Top of Supplied material

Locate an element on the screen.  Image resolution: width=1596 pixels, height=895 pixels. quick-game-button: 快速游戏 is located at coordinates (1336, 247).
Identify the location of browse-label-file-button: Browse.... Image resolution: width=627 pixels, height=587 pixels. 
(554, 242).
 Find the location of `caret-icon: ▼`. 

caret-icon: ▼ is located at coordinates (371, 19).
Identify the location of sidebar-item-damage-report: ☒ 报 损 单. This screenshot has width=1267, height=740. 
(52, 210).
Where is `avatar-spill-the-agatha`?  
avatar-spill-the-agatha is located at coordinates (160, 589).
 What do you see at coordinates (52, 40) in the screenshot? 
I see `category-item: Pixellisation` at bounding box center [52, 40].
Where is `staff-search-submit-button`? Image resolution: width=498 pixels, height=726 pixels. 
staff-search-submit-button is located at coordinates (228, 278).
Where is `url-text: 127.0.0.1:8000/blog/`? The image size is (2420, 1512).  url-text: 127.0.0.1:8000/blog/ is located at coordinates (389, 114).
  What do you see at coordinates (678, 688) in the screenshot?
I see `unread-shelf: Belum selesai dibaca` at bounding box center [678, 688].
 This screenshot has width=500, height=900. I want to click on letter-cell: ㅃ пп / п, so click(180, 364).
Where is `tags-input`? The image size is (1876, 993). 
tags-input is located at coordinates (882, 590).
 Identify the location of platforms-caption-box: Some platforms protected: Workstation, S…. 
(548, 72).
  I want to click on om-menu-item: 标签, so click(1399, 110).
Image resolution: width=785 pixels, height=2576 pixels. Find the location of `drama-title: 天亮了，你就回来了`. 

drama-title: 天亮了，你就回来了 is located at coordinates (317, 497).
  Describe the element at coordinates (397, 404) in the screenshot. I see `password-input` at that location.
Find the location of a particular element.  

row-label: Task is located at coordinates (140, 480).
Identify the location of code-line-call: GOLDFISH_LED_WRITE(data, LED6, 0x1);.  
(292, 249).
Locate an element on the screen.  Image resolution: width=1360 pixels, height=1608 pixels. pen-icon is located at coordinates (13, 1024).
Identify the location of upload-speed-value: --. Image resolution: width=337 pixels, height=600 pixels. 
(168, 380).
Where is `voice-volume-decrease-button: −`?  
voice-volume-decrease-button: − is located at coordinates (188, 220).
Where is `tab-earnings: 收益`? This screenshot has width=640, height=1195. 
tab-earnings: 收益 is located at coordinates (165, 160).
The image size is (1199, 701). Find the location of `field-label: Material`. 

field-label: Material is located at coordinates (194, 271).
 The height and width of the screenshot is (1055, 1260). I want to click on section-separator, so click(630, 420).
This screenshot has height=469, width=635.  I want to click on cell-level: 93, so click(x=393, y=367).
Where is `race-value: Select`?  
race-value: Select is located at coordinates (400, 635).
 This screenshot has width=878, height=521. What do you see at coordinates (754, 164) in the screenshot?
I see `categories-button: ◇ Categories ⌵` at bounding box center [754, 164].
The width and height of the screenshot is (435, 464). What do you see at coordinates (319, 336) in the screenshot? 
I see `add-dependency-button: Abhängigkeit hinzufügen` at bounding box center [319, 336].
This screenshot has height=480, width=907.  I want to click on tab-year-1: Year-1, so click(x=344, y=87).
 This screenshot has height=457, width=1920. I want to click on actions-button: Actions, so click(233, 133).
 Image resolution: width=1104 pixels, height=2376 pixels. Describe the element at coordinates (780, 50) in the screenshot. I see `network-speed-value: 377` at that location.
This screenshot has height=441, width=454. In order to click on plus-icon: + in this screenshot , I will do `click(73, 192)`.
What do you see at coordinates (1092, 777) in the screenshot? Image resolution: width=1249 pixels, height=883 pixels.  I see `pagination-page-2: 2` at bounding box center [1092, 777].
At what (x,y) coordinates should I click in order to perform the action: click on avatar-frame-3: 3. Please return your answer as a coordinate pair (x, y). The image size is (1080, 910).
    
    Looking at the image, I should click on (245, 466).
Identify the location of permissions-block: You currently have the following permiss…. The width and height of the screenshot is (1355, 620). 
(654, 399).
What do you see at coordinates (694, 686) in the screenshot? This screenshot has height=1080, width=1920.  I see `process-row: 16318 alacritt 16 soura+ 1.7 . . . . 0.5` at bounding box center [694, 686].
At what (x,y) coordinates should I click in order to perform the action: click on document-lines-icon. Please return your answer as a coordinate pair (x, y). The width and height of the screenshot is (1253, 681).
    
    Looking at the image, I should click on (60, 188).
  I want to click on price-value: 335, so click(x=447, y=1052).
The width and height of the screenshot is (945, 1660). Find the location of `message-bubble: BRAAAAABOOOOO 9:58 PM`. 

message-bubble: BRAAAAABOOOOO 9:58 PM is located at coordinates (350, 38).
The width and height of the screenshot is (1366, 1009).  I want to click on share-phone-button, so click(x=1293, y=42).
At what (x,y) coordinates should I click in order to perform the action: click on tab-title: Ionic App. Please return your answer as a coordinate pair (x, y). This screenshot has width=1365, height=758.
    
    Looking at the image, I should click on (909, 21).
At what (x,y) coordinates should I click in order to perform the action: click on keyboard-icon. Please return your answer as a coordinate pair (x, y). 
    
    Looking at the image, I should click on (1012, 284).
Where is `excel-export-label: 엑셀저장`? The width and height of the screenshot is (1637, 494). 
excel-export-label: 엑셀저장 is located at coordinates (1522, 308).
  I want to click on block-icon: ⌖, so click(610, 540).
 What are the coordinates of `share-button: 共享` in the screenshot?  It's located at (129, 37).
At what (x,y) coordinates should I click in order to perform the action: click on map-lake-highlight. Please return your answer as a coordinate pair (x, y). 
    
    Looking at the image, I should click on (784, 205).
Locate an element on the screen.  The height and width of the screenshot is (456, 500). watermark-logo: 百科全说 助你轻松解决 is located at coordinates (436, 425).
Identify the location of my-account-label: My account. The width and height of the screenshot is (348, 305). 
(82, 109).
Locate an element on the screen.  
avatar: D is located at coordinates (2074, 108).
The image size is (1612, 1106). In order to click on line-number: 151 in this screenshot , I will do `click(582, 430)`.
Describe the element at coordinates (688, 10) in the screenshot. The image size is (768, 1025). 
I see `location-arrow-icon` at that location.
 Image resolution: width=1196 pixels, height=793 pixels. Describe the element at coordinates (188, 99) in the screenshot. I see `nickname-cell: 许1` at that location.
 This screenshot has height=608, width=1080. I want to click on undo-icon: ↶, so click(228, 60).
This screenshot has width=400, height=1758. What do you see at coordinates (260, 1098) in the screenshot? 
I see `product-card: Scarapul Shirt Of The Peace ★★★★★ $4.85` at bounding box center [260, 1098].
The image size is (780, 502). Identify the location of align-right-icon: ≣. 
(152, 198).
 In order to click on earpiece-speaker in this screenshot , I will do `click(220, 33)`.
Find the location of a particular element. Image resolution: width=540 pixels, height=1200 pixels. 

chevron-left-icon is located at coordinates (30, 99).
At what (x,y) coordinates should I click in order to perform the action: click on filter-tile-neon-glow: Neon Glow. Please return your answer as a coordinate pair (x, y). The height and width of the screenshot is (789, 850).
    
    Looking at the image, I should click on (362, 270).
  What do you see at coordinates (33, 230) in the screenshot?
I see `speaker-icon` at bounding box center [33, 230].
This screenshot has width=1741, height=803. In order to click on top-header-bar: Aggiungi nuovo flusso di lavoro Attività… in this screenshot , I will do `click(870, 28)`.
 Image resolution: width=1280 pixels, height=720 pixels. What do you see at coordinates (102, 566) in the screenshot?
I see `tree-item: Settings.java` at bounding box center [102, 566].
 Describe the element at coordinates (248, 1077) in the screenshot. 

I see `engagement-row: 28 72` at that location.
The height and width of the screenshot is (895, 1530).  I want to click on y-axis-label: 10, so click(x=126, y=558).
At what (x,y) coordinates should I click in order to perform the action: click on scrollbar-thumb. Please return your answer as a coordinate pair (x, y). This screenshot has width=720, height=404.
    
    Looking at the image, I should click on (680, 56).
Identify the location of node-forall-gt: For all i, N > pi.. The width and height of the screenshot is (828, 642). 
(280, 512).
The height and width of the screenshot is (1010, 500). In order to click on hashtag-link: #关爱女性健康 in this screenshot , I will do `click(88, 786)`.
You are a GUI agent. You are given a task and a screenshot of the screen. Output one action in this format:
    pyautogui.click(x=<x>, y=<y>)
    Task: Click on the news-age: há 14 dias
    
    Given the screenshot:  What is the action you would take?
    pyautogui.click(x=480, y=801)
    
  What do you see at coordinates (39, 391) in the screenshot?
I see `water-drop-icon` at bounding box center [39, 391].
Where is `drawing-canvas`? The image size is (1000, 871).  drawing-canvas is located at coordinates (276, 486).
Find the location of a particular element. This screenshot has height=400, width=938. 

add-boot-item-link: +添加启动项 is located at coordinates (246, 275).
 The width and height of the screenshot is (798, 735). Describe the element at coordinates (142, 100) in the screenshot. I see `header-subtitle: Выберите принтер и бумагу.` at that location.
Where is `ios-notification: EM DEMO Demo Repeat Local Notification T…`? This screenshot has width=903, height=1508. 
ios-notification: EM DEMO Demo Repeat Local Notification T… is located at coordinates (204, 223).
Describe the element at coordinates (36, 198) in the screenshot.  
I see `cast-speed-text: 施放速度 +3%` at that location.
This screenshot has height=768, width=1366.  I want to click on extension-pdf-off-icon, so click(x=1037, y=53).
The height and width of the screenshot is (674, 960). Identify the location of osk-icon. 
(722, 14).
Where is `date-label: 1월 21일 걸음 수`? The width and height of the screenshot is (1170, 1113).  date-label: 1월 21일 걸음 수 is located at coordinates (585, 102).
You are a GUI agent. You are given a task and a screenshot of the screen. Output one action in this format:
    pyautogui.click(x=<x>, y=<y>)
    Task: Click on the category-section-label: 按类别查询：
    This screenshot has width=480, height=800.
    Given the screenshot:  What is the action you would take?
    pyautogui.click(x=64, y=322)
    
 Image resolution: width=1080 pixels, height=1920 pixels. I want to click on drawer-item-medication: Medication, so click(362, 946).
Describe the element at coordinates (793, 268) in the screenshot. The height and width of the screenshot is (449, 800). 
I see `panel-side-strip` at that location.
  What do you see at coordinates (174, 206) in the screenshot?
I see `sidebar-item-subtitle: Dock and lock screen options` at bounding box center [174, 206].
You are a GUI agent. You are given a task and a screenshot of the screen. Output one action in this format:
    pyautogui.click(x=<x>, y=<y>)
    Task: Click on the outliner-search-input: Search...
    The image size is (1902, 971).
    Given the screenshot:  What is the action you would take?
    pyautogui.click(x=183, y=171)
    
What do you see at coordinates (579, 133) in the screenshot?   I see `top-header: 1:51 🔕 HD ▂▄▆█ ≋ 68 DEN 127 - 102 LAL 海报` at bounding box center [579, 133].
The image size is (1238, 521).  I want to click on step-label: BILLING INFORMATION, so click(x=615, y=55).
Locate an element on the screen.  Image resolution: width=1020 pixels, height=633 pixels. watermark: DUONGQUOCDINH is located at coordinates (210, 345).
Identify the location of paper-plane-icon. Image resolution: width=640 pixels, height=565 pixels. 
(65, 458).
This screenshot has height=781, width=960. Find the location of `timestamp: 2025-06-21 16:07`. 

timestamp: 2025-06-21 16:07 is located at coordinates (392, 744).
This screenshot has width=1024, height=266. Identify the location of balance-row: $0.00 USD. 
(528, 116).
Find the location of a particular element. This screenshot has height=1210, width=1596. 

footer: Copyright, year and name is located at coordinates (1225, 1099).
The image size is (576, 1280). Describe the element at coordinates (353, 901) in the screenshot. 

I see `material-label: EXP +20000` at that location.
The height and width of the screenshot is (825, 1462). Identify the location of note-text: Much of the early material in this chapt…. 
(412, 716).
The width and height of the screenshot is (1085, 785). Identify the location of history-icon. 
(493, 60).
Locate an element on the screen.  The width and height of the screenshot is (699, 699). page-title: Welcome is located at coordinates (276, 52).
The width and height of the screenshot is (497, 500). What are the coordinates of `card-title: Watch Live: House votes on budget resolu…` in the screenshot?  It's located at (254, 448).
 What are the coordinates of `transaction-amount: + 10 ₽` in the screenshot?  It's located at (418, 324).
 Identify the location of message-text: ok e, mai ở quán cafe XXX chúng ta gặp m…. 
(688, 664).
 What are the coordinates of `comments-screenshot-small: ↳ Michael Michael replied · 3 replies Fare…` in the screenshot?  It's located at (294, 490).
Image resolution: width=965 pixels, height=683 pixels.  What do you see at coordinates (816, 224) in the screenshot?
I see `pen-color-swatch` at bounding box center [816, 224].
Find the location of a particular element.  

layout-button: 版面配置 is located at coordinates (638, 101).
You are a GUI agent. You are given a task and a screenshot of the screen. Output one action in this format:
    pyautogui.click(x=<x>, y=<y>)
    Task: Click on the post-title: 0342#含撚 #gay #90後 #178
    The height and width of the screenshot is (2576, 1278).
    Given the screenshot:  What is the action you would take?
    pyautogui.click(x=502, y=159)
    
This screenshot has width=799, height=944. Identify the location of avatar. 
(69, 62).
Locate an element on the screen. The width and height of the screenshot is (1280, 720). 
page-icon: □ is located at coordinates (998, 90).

Bottom of Supplied material

- **What you should do**
List every line in the records above that contains the string "input", with case significant.

- **Result for this task**
Where is `tags-input`? The image size is (1876, 993). 
tags-input is located at coordinates (882, 590).
  Describe the element at coordinates (397, 404) in the screenshot. I see `password-input` at that location.
    Task: Click on the outliner-search-input: Search...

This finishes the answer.